Being a learner can be a humiliating experience diminishing my sense of self-worth, yet I starve for the learning experience. For me, teaching is an even deeper plunge into self-consciousness, yet I feel useless if I do not teach. Reading thousands of words each day tortures me with the chaos of countless divergent, screaming voices, slowly killing me with self-doubt, yet I choose to read. Writing destroys me in a surer, swifter, more violent way, yet I write thousands of words day and night. My daughters, in their intelligence, kindness, and determination, are my greatest source of pride and success, yet in their infrequent displays ignorance, anger, and resignation, they are my greatest source of shame and failure. Fully reckoning with George Santayana observation, “By nature's kindly disposition, most questions which it is beyond a man's power to answer do not occur to him at all,” I nevertheless seek answers to unanswerable questions. And I ask them again not because Voltaire said “Judge a man by his questions rather than by his answers.” Or because Thurber said, “It is better to know some of the questions than all of the answers.” I ask precisely because they're unanswerable, as if the asking itself gives me in my utter futility some advantage for being, as if standing in ignorance before what is not known is of greater importance than standing in wisdom before what is.

Fear and Trembling and The Sickness unto Death, two books by Søren Kierkegaard, begin to offer a grasp of the paradox that stands between us, in our alternately insightful and pathetic search for a self-definition, and peace in the midst of a perpetually unsettled world that we make for ourselves: the paradox that there is no understanding the paradox.
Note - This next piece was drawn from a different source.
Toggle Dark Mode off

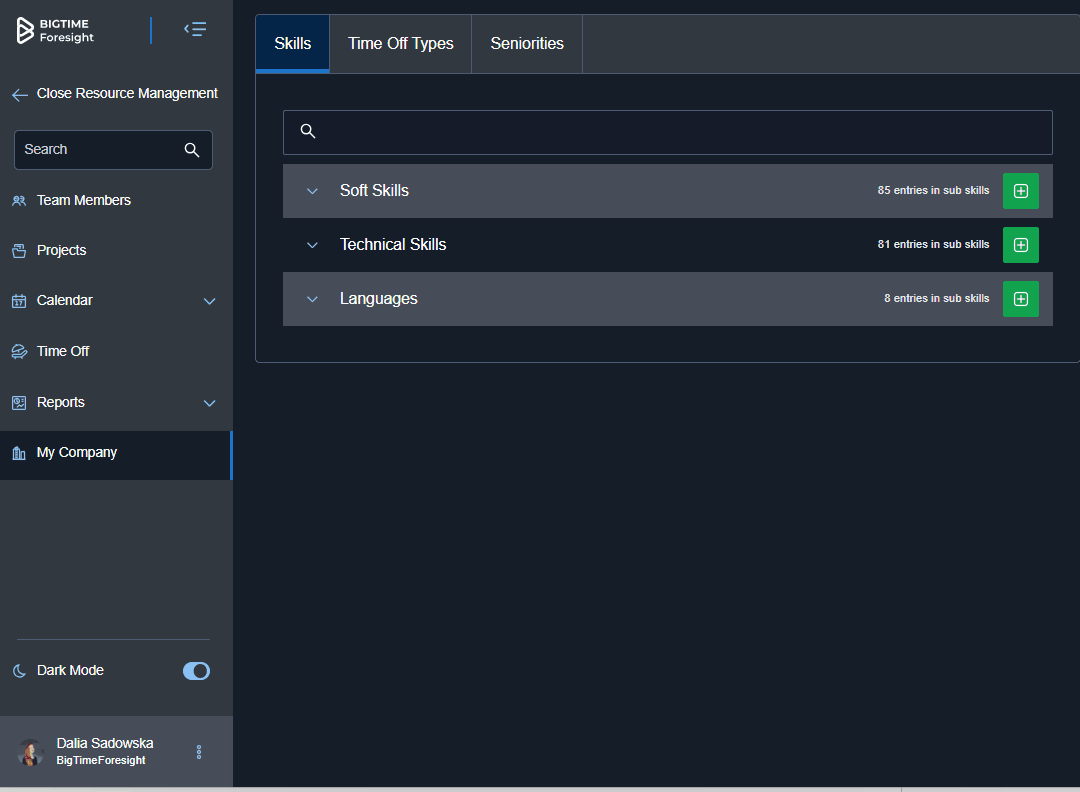pyautogui.click(x=196, y=671)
And from being in this inevitable contradiction, Kierkegaard, the father of existentialism, says that we realize not peace but only anguish. A peaceful, fulfilled life is not immanent, unless we find it in the very turmoil of our greatest fears, our most painful inner struggles, our endless frustrations. From here we find the fundamental precept existentialism: we are thrust in this world doomed to be free, fully embodying the choices we make and the reality we create for ourselves.
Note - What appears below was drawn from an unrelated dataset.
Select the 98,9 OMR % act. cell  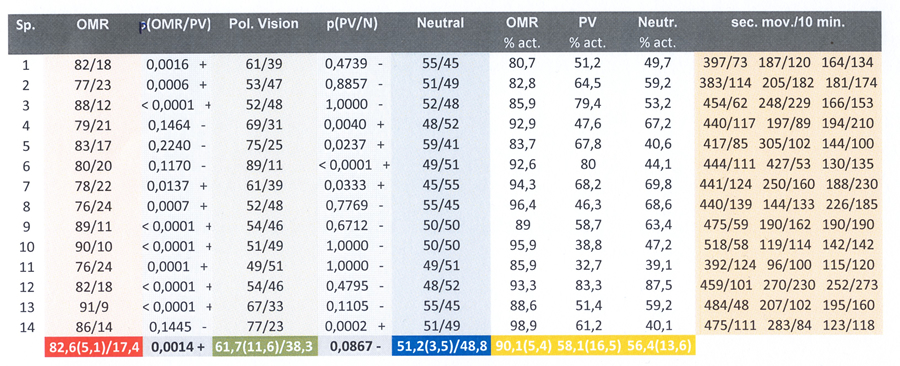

In Fear and Trembling, Kierkegaard examines our confrontation with our existence through a meditation on Abraham’s duty before God in sacrificing Isaac. (Most scholars agree that Abraham’s choice between obeying and disobeying God actually masks Kierkegaard’s own agonizing decision to reject his betrothed Regine Olsen for the struggles of a writing career.) Problema III asks, “Was it ethically defensible of Abraham to conceal his purpose from Sarah, Eleazar, and Isaac?” The author describes an intense struggle between the aesthetic and the ethical: "Aesthetics calls for concealment and rewards it. Ethics calls for disclosure and punishes concealment."[1]

Most remarkable about Kierkegaard’s summation of this problem is not that he offers a definitive answer to the question he poses (he does not nor does he try to), but that he actually suggests a common ground between aesthetics and ethics, a place from which we can view their ceaseless battles over the human spirit: "Abraham is silent—but he cannot speak, therein lies the distress and anguish. For if when I speak I cannot make myself understood, I do not speak even if I keep talking without stop day and night."[2]
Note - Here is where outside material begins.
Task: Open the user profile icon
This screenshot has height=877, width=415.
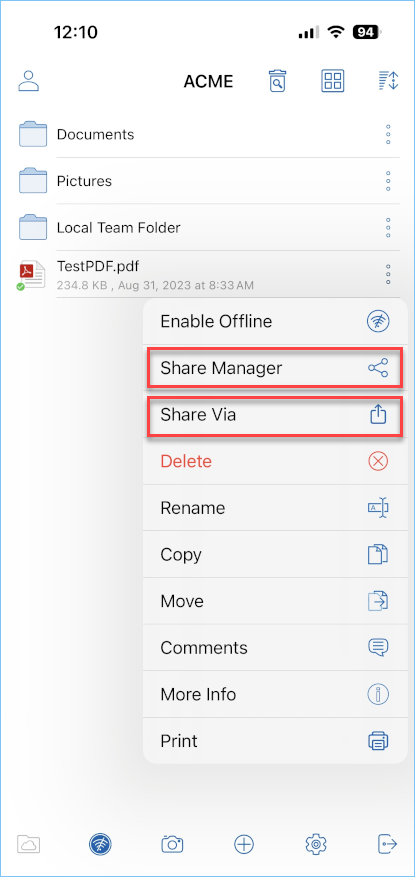Action: tap(29, 81)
After taking great pains to distinguish between the respectful sentimentality of aesthetics and the incessant responsibility of ethics, Kierkegaard reverts to a discussion of how the particular supersedes the universal in Abraham's case. An earlier passage reverberates: "The single individual as the particular is higher than the universal and as the particular stands in an absolute relation to the absolute—or else faith has never existed because it has existed always; or else Abraham is done for."[3]

The ultimate paradox in this discussion is Kierkegaard’s explanation of faith. Consider the contrast between “Faith is therefore no aesthetic emotion but something far higher, exactly because it presupposes resignation, it is not the immediate inclination of the heart but the paradox of existence”[4] and “The highest passion is faith.”[5] These statements eternally bind aesthetics and ethics in a whirlwind encompassing the mind, the heart, and the soul.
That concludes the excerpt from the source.